Materials provided:
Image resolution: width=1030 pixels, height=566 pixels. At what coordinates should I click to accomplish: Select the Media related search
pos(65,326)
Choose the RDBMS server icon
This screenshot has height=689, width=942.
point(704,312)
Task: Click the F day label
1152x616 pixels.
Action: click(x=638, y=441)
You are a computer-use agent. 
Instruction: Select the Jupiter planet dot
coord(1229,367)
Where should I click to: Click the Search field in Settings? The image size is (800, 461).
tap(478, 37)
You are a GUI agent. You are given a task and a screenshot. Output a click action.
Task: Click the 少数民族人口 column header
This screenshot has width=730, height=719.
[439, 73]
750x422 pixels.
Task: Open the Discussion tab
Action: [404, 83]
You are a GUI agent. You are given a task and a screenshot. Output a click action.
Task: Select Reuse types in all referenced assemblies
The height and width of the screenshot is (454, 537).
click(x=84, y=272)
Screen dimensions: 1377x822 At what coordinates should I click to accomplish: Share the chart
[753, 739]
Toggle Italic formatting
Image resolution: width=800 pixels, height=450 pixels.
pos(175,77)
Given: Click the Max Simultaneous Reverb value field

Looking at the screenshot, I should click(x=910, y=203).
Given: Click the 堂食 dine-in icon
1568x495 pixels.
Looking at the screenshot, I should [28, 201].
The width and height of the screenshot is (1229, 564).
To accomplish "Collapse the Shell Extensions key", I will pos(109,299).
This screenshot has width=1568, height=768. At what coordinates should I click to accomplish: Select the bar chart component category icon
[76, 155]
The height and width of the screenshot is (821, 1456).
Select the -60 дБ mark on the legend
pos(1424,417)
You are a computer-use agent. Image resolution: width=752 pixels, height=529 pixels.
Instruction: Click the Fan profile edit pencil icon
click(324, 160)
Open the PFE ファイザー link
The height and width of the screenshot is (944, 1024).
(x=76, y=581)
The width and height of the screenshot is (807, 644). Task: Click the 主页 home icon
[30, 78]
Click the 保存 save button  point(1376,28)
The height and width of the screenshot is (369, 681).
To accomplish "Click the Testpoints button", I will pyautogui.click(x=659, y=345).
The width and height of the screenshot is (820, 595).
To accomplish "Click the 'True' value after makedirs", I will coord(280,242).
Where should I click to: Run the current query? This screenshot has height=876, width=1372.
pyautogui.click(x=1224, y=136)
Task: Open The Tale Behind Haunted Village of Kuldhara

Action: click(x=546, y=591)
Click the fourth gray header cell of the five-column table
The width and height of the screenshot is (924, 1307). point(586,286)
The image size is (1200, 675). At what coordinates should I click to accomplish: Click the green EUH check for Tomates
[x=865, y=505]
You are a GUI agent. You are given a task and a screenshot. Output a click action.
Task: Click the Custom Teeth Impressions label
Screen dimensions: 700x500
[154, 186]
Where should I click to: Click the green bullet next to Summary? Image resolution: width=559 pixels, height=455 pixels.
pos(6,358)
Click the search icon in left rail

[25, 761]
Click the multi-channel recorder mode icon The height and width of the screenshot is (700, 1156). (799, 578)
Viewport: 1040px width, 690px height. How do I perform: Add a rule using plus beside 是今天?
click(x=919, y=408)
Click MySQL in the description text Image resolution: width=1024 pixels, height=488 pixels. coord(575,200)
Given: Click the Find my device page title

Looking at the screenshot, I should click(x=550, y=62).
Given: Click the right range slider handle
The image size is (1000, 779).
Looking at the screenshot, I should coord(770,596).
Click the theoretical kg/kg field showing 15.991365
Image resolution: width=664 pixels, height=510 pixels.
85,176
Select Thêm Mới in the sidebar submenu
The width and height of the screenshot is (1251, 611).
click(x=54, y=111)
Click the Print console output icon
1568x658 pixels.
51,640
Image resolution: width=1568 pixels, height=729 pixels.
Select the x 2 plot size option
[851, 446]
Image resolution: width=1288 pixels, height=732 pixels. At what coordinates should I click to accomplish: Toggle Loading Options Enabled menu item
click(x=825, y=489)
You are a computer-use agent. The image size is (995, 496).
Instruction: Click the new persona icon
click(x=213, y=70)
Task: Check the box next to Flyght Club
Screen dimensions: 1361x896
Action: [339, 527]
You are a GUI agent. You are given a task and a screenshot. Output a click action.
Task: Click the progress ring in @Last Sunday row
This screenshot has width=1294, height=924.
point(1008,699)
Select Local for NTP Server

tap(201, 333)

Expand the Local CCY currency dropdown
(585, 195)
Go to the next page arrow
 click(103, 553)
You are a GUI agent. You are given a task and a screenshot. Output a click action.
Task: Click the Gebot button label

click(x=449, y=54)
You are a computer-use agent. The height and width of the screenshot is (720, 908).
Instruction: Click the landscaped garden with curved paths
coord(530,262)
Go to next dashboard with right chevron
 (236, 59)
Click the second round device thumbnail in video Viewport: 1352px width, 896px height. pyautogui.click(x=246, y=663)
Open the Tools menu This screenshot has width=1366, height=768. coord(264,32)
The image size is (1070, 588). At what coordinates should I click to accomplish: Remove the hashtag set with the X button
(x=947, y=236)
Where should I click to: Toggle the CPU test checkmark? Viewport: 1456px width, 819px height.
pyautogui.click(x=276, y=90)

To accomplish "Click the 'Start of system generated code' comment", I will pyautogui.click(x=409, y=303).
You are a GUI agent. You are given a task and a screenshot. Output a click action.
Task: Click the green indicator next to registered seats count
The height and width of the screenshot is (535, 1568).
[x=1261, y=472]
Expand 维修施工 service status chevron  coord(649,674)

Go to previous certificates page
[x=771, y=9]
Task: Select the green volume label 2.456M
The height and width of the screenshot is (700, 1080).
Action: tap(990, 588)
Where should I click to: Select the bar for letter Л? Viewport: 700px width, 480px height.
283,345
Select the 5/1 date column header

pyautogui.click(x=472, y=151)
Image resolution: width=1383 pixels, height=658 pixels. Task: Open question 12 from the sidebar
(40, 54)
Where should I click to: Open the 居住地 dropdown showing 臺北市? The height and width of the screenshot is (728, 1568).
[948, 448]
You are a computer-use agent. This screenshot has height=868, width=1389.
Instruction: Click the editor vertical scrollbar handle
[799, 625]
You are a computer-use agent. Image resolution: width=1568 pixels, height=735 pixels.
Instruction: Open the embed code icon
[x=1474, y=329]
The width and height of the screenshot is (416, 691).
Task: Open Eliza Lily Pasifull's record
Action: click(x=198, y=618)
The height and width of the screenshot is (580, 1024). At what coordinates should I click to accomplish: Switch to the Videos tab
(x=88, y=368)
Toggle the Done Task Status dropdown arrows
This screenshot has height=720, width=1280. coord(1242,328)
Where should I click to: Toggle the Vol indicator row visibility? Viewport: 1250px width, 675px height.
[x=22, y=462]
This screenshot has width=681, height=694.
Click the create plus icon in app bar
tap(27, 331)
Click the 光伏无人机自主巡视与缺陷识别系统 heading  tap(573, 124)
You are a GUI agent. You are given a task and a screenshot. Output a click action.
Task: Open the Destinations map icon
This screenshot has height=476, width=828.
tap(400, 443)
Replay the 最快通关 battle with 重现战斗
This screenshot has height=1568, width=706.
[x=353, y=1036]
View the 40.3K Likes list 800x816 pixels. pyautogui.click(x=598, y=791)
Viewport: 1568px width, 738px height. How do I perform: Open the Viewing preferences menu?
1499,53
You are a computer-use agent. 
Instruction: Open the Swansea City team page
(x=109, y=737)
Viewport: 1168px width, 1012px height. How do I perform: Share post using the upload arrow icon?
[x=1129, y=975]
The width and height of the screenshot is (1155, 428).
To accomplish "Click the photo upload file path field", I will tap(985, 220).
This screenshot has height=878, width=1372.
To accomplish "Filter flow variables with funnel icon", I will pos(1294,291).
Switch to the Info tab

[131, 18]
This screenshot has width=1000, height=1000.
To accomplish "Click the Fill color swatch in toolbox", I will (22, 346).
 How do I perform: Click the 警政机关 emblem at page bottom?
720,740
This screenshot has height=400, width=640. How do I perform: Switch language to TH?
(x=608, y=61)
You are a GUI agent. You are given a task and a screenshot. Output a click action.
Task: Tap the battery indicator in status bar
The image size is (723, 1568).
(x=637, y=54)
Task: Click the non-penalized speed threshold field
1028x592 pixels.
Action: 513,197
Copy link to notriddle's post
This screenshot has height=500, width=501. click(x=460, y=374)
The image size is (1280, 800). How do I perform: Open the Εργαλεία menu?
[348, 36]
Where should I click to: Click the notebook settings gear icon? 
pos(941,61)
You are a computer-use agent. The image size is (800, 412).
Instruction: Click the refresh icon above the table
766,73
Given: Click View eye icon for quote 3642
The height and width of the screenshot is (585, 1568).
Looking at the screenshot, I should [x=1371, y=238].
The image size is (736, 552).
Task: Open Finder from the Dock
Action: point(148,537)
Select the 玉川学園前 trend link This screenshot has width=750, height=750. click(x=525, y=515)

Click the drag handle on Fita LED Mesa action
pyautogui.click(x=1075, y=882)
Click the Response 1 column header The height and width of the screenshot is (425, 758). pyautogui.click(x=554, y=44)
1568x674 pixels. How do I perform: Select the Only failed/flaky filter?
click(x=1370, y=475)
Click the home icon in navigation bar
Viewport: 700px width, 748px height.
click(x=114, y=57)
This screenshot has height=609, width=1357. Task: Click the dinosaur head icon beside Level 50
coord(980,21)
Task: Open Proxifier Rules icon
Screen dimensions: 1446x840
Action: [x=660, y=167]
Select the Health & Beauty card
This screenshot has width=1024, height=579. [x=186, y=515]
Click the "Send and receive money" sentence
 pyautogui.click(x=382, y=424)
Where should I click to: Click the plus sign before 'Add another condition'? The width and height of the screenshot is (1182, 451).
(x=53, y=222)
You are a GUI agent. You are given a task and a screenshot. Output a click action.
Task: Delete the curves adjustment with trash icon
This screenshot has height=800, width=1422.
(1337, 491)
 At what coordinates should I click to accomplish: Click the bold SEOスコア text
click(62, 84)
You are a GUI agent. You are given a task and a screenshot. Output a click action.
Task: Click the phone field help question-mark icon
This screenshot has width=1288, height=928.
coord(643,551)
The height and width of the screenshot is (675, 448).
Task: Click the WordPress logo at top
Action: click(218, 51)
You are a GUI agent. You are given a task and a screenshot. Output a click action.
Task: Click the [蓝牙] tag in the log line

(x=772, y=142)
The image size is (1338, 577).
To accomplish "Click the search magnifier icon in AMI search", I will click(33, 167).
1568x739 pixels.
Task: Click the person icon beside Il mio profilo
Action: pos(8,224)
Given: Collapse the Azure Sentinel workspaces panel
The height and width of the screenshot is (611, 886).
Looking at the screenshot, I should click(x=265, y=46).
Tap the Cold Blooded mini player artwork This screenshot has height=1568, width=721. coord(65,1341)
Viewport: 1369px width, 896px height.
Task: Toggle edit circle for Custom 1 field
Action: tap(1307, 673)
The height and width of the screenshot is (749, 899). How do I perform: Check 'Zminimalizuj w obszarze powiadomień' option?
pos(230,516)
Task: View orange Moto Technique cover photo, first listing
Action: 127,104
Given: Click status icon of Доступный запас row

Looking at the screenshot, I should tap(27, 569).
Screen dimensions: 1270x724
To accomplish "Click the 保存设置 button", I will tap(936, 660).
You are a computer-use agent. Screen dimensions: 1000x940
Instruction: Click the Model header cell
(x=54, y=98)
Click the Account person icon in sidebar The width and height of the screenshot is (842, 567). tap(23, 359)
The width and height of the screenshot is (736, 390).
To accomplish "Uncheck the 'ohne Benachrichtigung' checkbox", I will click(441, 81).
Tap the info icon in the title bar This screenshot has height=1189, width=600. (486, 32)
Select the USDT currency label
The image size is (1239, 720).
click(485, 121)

Exercise details: Repeat the rows word for word, from the line containing "How do I perform: Click" through the line containing "pyautogui.click(x=382, y=424)", both included.

Written solution:
 How do I perform: Click the 警政机关 emblem at page bottom?
720,740
This screenshot has height=400, width=640. How do I perform: Switch language to TH?
(x=608, y=61)
You are a GUI agent. You are given a task and a screenshot. Output a click action.
Task: Tap the battery indicator in status bar
The image size is (723, 1568).
(x=637, y=54)
Task: Click the non-penalized speed threshold field
1028x592 pixels.
Action: 513,197
Copy link to notriddle's post
This screenshot has height=500, width=501. click(x=460, y=374)
The image size is (1280, 800). How do I perform: Open the Εργαλεία menu?
[348, 36]
Where should I click to: Click the notebook settings gear icon? 
pos(941,61)
You are a computer-use agent. The image size is (800, 412).
Instruction: Click the refresh icon above the table
766,73
Given: Click View eye icon for quote 3642
The height and width of the screenshot is (585, 1568).
Looking at the screenshot, I should [x=1371, y=238].
The image size is (736, 552).
Task: Open Finder from the Dock
Action: point(148,537)
Select the 玉川学園前 trend link This screenshot has width=750, height=750. click(x=525, y=515)

Click the drag handle on Fita LED Mesa action
pyautogui.click(x=1075, y=882)
Click the Response 1 column header The height and width of the screenshot is (425, 758). pyautogui.click(x=554, y=44)
1568x674 pixels. How do I perform: Select the Only failed/flaky filter?
click(x=1370, y=475)
Click the home icon in navigation bar
Viewport: 700px width, 748px height.
click(x=114, y=57)
This screenshot has height=609, width=1357. Task: Click the dinosaur head icon beside Level 50
coord(980,21)
Task: Open Proxifier Rules icon
Screen dimensions: 1446x840
Action: [x=660, y=167]
Select the Health & Beauty card
This screenshot has width=1024, height=579. [x=186, y=515]
Click the "Send and receive money" sentence
 pyautogui.click(x=382, y=424)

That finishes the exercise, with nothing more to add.